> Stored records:
· · · · ·

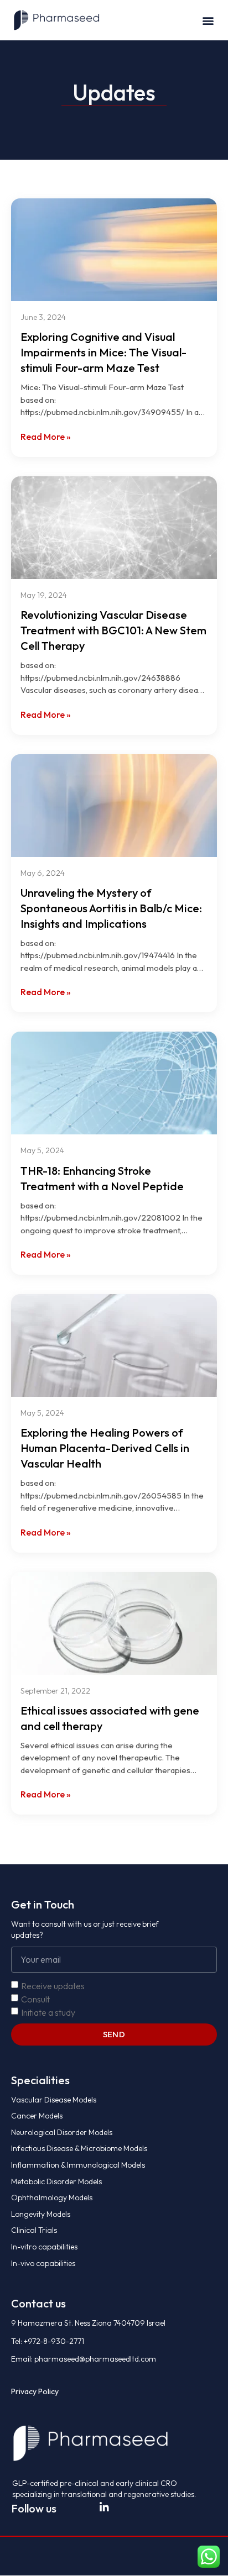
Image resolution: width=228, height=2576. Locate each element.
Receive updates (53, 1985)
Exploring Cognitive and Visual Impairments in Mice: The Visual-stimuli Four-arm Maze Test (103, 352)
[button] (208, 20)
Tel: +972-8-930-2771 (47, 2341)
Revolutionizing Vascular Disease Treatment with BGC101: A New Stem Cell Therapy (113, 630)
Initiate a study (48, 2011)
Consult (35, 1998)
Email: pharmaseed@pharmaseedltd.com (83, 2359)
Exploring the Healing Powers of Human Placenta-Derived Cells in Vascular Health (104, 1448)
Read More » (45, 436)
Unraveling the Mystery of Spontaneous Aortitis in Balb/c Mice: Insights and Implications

· · · · ·

> Task goal:
Where a line of the records above holds the word "Mice", count it; give the total as a single number and nothing else.

> Task output:
2